歪んだ倫理を正すため、義憤に駆られ立った英雄なのか。
犯した罪を贖わんとし、自ら十字架を負った罪人なのか。
キャシャーンが何者であったのかは、今は、誰にも分からない。
【サーヴァントとしての願い】
???
【マスター】
河嶋桃@ガールズ&パンツァー
【マスターとしての願い】
生き残る
【weapon】
なし
【能力・技能】
騎乗(戦車)
戦車の乗組員としてのスキル。通信手・砲手・装填手のスキルを保有する。
ただし射撃の腕前は相当に低く、砲手の適性は皆無に等しい。
事務
書類作成などのデスクワークスキル。ほとんどの時間を杏の世話役として過ごしているため、発揮される場面は少ない。
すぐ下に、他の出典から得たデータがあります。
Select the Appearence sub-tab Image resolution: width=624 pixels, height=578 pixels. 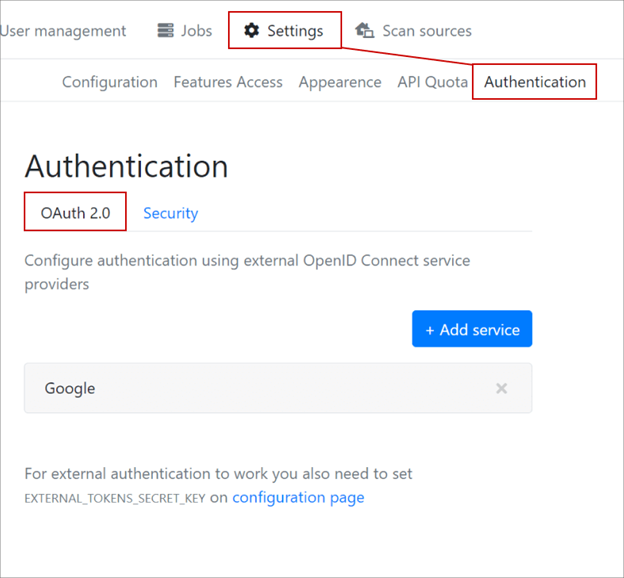(340, 82)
しかし決して無能ではなく、マニュアル通りの仕事なら、そつなくこなすことができる。
バレエ
宴会の隠し芸大会で、見事なバレエを披露したことがある。
【人物背景】
県立大洗女子学園に通う、高校三年生の少女。
生徒会広報を担当しており、会長の角谷杏を崇拝している。
学園の廃校を阻止するため、戦車道を復活させ、全国大会優勝を目指す。
自身は冷静沈着な策士として、杏の片腕を務めようと努力している。
しかし本質的には短気かつ小心者で、想定外の事態にヒステリーを起こしたり、泣きじゃくったりしている。
空回りすることは多いものの、彼女なりに学園を守るため、精一杯頑張っているのは確か。
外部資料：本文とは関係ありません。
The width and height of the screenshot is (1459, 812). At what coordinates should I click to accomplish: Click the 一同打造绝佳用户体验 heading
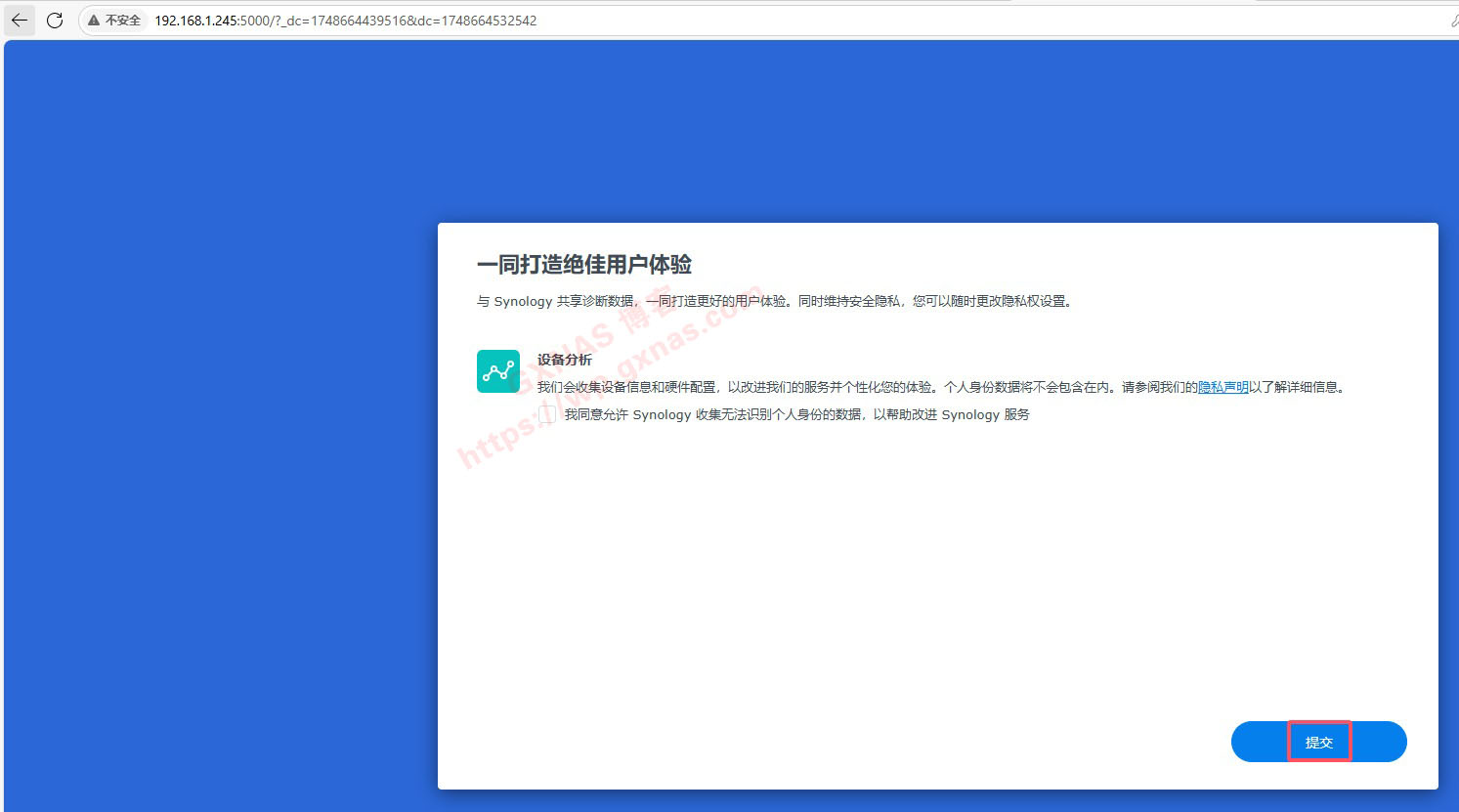coord(584,265)
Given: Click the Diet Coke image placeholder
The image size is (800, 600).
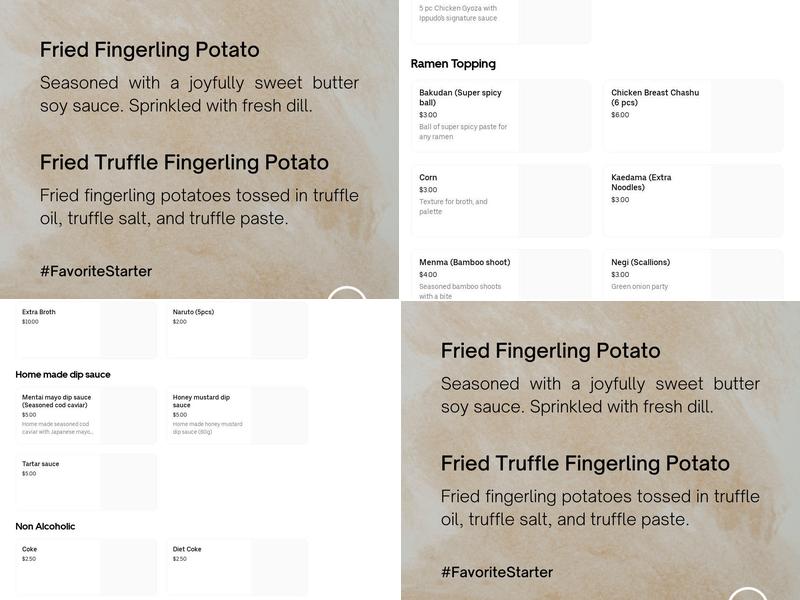Looking at the screenshot, I should tap(279, 567).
今回は黒森峰女学園との試合の数日前から参戦している。
【方針】
直接的な格闘戦しかできないキャシャーンと、目まぐるしく変化する戦況に対応できない桃。
この主従に取れる戦術は、キャシャーンのステータスに物を言わせた、正面切ってのゴリ押し戦法のみだろう。
最大の問題は、「威圧感」を振りまくキャシャーンの戦いに、桃までドン引いてしまう可能性があること。
とにかく桃のメンタルの弱さがネックなので、頼れる同盟相手が出来たら、大事にしたい。